Textauszug –
+---+

Index
40/01 Verwaltungsverfahren;Norm
AsylG 1968 §1;Betreff
Der Verwaltungsgerichtshof hat durch den Vorsitzenden Senatspräsident Dr. Großmann und die Hofräte Dr. Hoffmann, Dr. Herberth, Dr. Kremla und Dr. Steiner als Richter, im Beisein der Schriftführerin Dr. Vesely, über die Beschwerde des Emil N in W, vertreten durch Dr. W, Rechtsanwalt in W, gegen den Bescheid des Bundesministers für Inneres vom 21. März 1991, Zl. 4.282.111/2-III/13/90, betreffend Feststellung der Flüchtlingseigenschaft, zu Recht erkannt:
Spruch
Die Beschwerde wird als unbegründet abgewiesen.
Der Beschwerdeführer hat dem Bund Aufwendungen in der Höhe von S 505,-- binnen zwei Wochen bei sonstiger Exekution zu ersetzen.
Begründung
Der Beschwerdeführer, ein bulgarischer Staatsangehöriger, reiste am 10. September 1989 in das Bundesgebiet ein und stellte am 12. September 1989 Asylantrag. Bei seiner Einvernahme vor der Behörde erster Instanz gab der Beschwerdeführer an, er habe keiner Partei angehört und sei orthodoxen Glaubens. Von 1986 bis 1989 sei er als Koch beschäftigt gewesen. Da er als Regimegegner öffentlich gegen das Regime aufgetreten sei, sei er seit dem Jahre 1976 verfolgt worden. Die Polizei habe ihn des öfteren auf der Straße angehalten und zum Kommissariat gebracht. Als Regimegegner habe er in Bulgarien nicht mehr leben können. Er wolle im Westen ein neues Leben beginnen. Im Jahre 1982 habe er beim Militär am Kasten ein Schild mit den amerikanischen Bundesstaaten angebracht; daraufhin sei er 10 Tage inhaftiert worden.
Mit Bescheid der Sicherheitsdirektion für das Bundesland Niederösterreich vom 11. Dezember 1989 wurde festgestellt, daß der Beschwerdeführer nicht Flüchtling im Sinne des Asylgesetzes sei.

+---+

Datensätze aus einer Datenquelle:
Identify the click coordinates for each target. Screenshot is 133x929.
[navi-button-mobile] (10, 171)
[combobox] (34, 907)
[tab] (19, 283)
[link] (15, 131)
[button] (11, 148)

+---+

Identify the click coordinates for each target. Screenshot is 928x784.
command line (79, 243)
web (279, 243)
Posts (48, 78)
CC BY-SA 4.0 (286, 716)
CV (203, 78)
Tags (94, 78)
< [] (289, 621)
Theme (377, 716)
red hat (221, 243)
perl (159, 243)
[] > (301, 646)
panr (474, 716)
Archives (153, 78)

+---+

Aufgaben –
• 1. Nenne alle Richter, die laut dem Textauszug über die Beschwerde entschieden haben.
• 2. Gib jede Zeile der Datensätze zurück, in der die Zeichenfolge "target" vorkommt. Groß- und Kleinschreibung ist dabei zu beachten.

Lösungen –
• 1. Dr. Großmann (Vorsitzender Senatspräsident), Dr. Hoffmann, Dr. Herberth, Dr. Kremla, Dr. Steiner

• 2.
Identify the click coordinates for each target. Screenshot is 133x929.
Identify the click coordinates for each target. Screenshot is 928x784.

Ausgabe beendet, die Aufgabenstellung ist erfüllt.